Respondent, Stockton, contests the jurisdiction of this Court to hear the city's application for writ of error on the ground that the application was not filed within the time permitted by Rules 458 and 468.

It appears that on May 6, 1957, the Court of Civil Appeals handed down a decision affirming the judgment of the trial court in favor of both Gray and the contractor. The City of Amarillo timely filed its motion for rehearing to that judgment attacking it only in so far as it related to the judgment in favor of Gray. Upon consideration of that motion the Court of Civil Appeals withdraw that opinion and rendered the one here under review on June 17, 1957. To this judgment the city filed its motion for rehearing upon which its application for writ of error is predicated. Respondent, Stockton, says that since the city did not attack the original judgment of the Court of Civil Appeals in so far as he, Stockton, is concerned within the 15-day period, the judgment as to him became final and, therefore, the motion addressed to what he calls the "second judgment" of the Court of Civil Appeals came too late. We do not agree. The Court of Civil Appeals in truth and in fact handed down only one decision. The first was not modified or amended, but was entirely withdrawn so that under the rules the city had the allotted time to file its motion for rehearing attacking the final decision of the Court of Civil Appeals on all grounds that it thought proper. Furthermore, if the Court of Civil Appeals had properly affirmed the trial court's judgment the city had no claim of any kind against the contractor. That claim only became material when the Court of Civil Appeals held that recovery could be had against the city only on the ground of negligence. Respondent cites Reynolds v. Dallas County, 146 Tex. 372, 207 S.W. 362, but the holding in that case was only to the effect that a motion for rehearing must be filed within 15 days or request for enlargement of time made within that period, otherwise the Court of Civil Appeals is not empowered to extend or enlarge the time for filing.
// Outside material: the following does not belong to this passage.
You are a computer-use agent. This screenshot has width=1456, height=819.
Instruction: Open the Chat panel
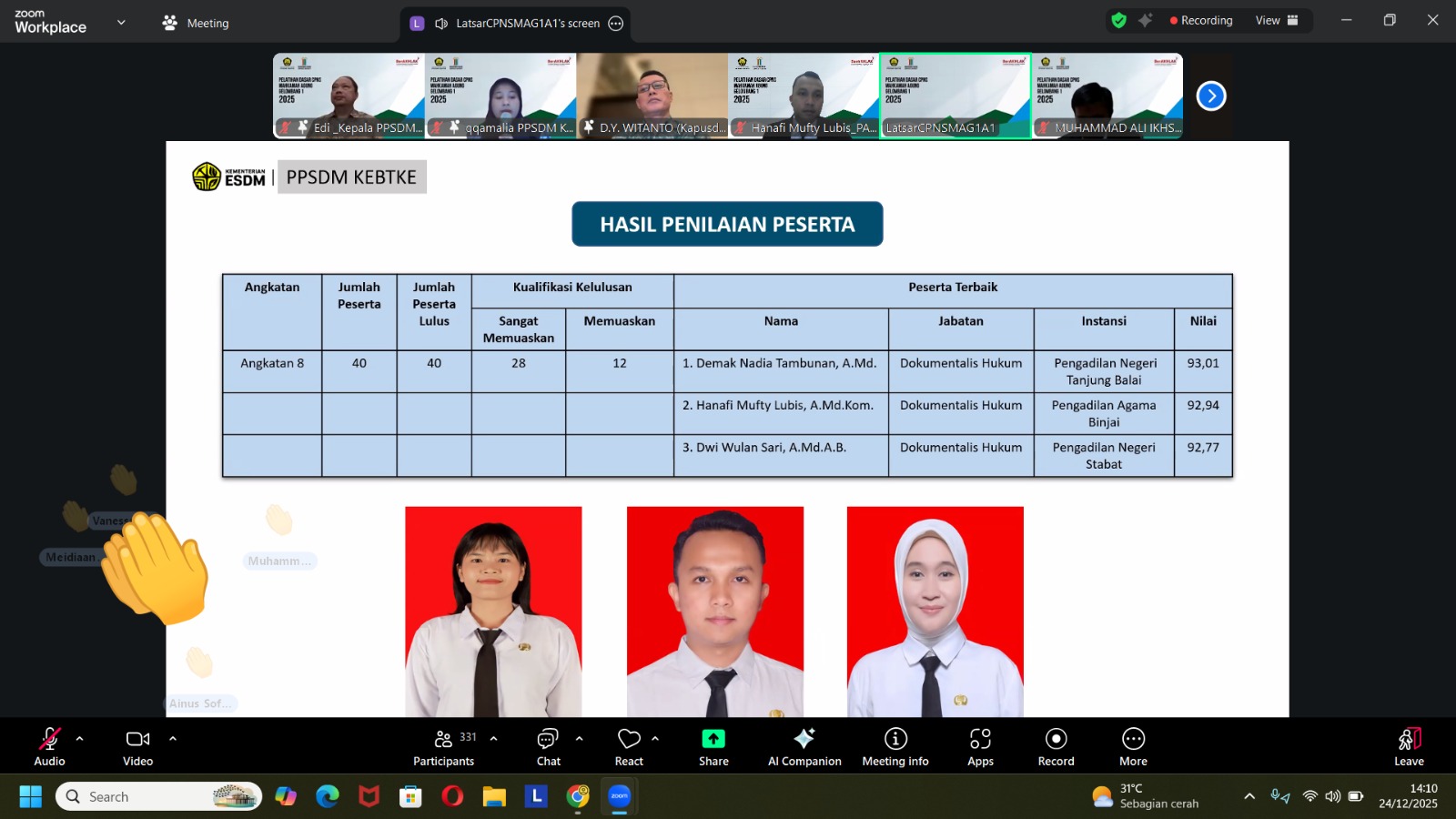click(x=548, y=746)
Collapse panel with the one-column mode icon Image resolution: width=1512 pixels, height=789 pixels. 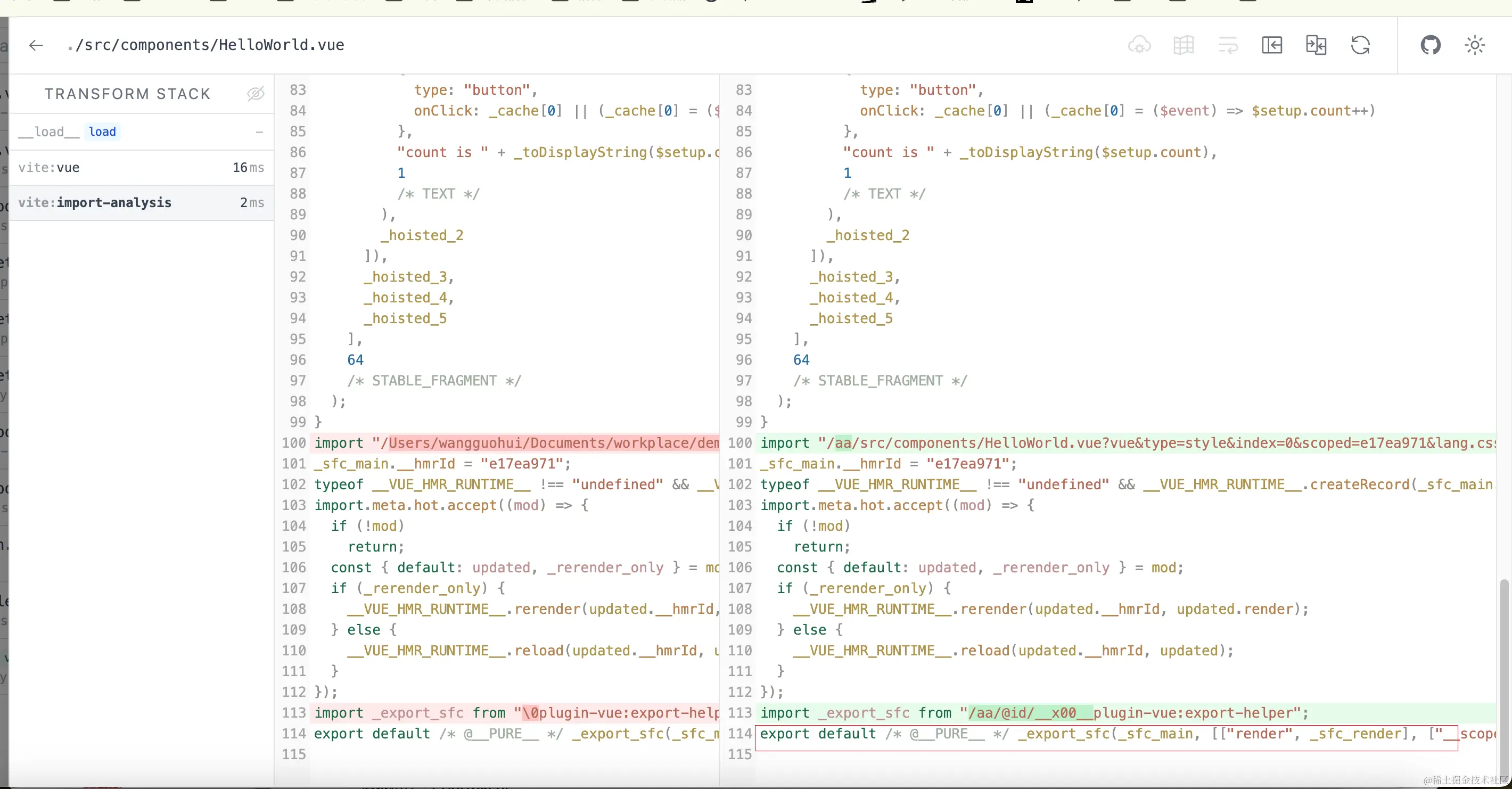tap(1271, 45)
The application of the plaintiff, Johnny Gray, was granted by reason of the granting of the city's application. His sole point is that the Court of Civil Appeals should have held that he was entitled to recover his damages under Article 1, Section 17 of the Constitution and that it was not necessary for him to predicate the suit upon the city's negligence. As aforesaid, we approve the holding of the Court of Civil Appeals in this regard and overrule the point of error.

Accordingly, the judgment of the Court of Civil Appeals is reversed in so far as it affirmed the judgment in favor of respondent, Stockton, and otherwise is affirmed. The entire cause is remanded to the trial court for further proceedings not inconsistent herewith.